#### TRECHO SELECIONADO
Perícia em Contrato de Distribuição e Representação. Investimentos e Prazo Compatível para a sua Recuperação.

 Prof. Me. Wilson Alberto Zappa Hoog

Resumo:

     A teoria pura da contabilidade possui uma equivalência direta com a perícia contábil. E essa teoria, com seus fundamentos científicos, busca demonstrar sua contribuição para uma justa indenização, no caso de rompimento de contrato de distribuição ou representação, oferecendo aos profissionais da perícia contábil, uma visão dos procedimentos para o diagnóstico do prazo compatível para a recuperação dos investimentos, cálculo de lucros cessantes e fundo de comércio.

 Palavras-chave: Teoria pura da contabilidade. Prazo compatível para a recuperação dos investimentos. Lucros cessantes. Fundo de comércio.

 

Desenvolvimento:

     O presente estudo tem como finalidade analisar exatamente a questão da denúncia abusiva dos contratos de distribuição e representação, observando os entendimentos da experiência, doutrina, jurisprudência, e finalmente, as regras do Código Civil para se identificar uma justa indenização e evitar o enriquecimento sem causa.

    A teoria pura da contabilidade caracteriza-se pelo labor de validar ou desconsiderar as premissas que levam à dedução, por possuir método científico próprio, e é expurgada dos dogmas dos sistemas de normatização das políticas contábeis e de interpretações polissêmicas ou ambíguas. Logo, é entendida pela sua especificidade própria, como uma genuína ciência que contribui para o labor dos peritos, no principal problema enfrentado pelos nossos tribunais no que diz respeito ao uso dos valores e técnicas usadas nos laudos, para o julgamento de litígios envolvendo indenizações nos contratos de distribuição e representação comercial, entre outros tipos de demandas.

    A questão a ser examinada é saber se, ao longo da relação, existiram investimentos pendentes de exaustão ou amortização, além da existência ou não, de lucro cessante, e de carteira de fregueses que compõem o fundo de comércio, a ser indenizado.

    O termo “contrato de concessão comercial”, dentre outros, como “contrato de distribuição”, é utilizado para designar relações jurídicas análogas em que sempre há um fabricante ou produtor, que é o concedente, e outra pessoa denominada de distribuidor, revendedor ou representante de distribuição.

    O concedente, para assegurar vendas em determinado território, por um período determinado ou não, e sob a sua fiscalização, delega ao distribuir a missão das vendas de produtos ou serviços. E este negócio jurídico pode, por uma questão de equidade e boa-fé, ser ajustado por um tempo determinado, ou indeterminado, desde que haja um prazo mínimo de duração, suficiente para o distribuidor obter o retorno esperado de seus investimentos, além de gerar o seu lucro.

    Uma das características desse tipo de negócio é a durabilidade da relação, no mínimo um prazo compatível com os investimentos, configurando-se abuso de direito a resilição unilateral do contrato de distribuição sem haver decorrido um prazo suficiente à recuperação do investimento de acordo com o CC/2002, art. 473.

#### DADOS REGISTRADOS

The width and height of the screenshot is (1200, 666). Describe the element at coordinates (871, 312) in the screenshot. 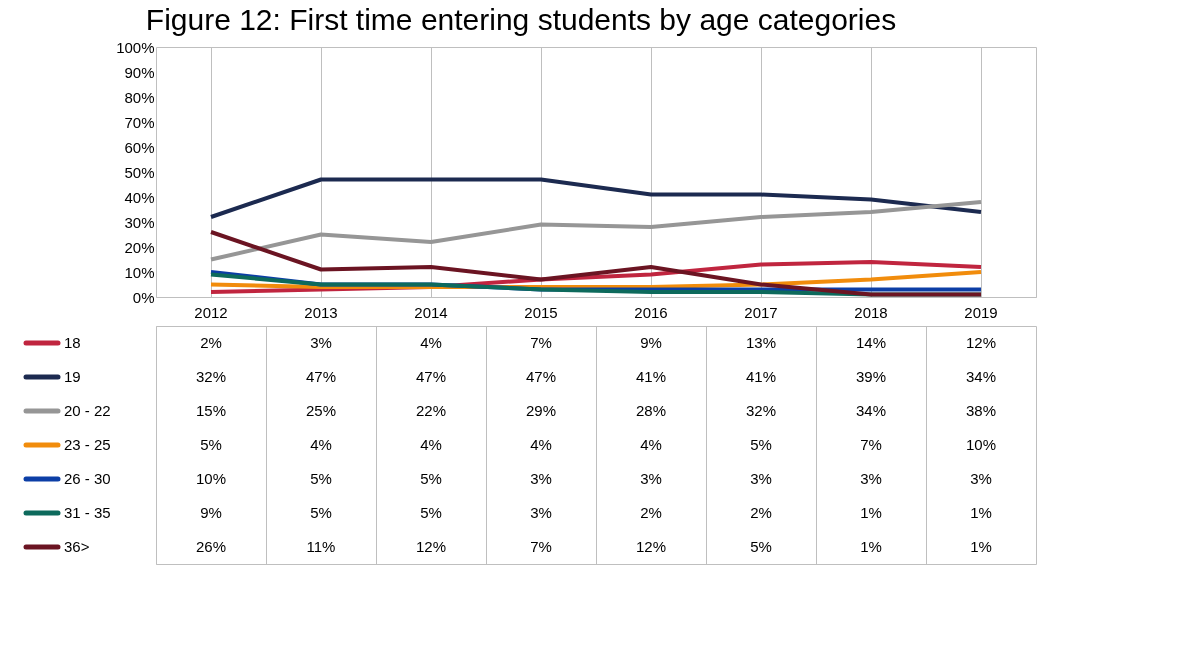

I see `x-tick-label: 2018` at that location.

#### TAREFAS A REALIZAR
A – Cite do trecho sobre perícia em contratos de distribuição tudo o que vai de “Uma das características” até “CC/2002, art. 473.”.
B – Escreva a continuação do trecho sobre perícia em contratos de distribuição a partir da última frase apresentada.
A listagem não precisa ser consultada.

#### RESPOSTAS ESCRITAS
A –
Uma das características desse tipo de negócio é a durabilidade da relação, no mínimo um prazo compatível com os investimentos, configurando-se abuso de direito a resilição unilateral do contrato de distribuição sem haver decorrido um prazo suficiente à recuperação do investimento de acordo com o CC/2002, art. 473.

B –
    A distribuição ou representação é hoje um meio ético de adequação para os negócios, em que os fabricantes concedentes e distribuidores representantes buscam para aperfeiçoar cada vez mais as vendas, reduzir os custos e otimizar a carteira de fregueses, para viabilizar uma política comercial e estratégias de vendas e planejamento, conquistando o market-share[1]. Em uma concessão de venda, o distribuidor é um simples intermediário entre o concedente e a freguesia, E quando o fabricante rescinde unilateralmente o contrato com um prazo insuficiente de aviso prévio, faz com que o distribuidor não tenha oportunidade de recuperar seus investimentos. Tem-se uma conduta abusiva à luz do axioma da preservação das células sociais, e configura-se como um verdadeiro abuso de direito e de poder. E este abuso é reprimido pela Lei 10.406, de 10 de janeiro de 2002 (CC/2002), conforme segue:

Art. 715. O agente ou distribuidor tem direito à indenização se o proponente, sem justa causa, cessar o atendimento das propostas ou reduzi-lo tanto que se torna antieconômica a continuação do contrato.

(…)

Art. 720. Se o contrato for por tempo indeterminado, qualquer das partes poderá resolvê-lo, mediante aviso prévio de noventa dias, desde que transcorrido prazo compatível com a natureza e o vulto do investimento exigido do agente.  Parágrafo único. No caso de divergência entre as partes, o juiz decidirá da razoabilidade do prazo e do valor devido.

    A questão da perícia contábil surge no caso de divergência entre o valor da indenização dos relevantes investimentos em publicidade, mão de obra, veículos, maquinaria, formação da carteira de fregueses etc., depois de determinado período contratual, devendo o perito, através de método científico[2], enfrentar a questão da indenização, se é, ou não, devida, logo, se o fabricante deve indenizar o distribuidor por perdas, danos e lucros cessantes, e em quanto. Pois, com base neste labor do perito nomeado e dos assistentes indicados pelos litigantes, o juiz ou árbitro, se for o caso, decidirá da razoabilidade do prazo e do valor devido.

    Encontramos normalmente um controle do concedente na empresa do distribuidor, logo, não há autonomia jurídica no distribuidor, devendo este seguir o mesmo padrão do política comercial das demais distribuidoras da rede; é uma questão de uniformização da política empresarial com o objetivo de garantir um mesmo padrão de qualidade tanto nos produtos ou serviços quanto nas vendas aos consumidores.

    Nos casos de resilição unilateral dos contratos por vontade do concedente, as principais questões contábeis são:

  1. Valorimetria do período de recuperação de veículos, máquinas, equipamentos e computadores e demais bens tangíveis e intangíveis em decorrência da necessidade de recuperação de tais investimentos nos termos Código Civil:

                                                                                   

Art. 473. A resilição unilateral, nos casos em que a lei expressa ou implicitamente o permita, opera mediante denúncia notificada à outra parte.

Parágrafo único. Se, porém, dada a natureza do contrato, uma das partes houver feito investimentos consideráveis para a sua execução, a denúncia unilateral só produzirá efeito depois de transcorrido prazo compatível com a natureza e o vulto dos investimentos.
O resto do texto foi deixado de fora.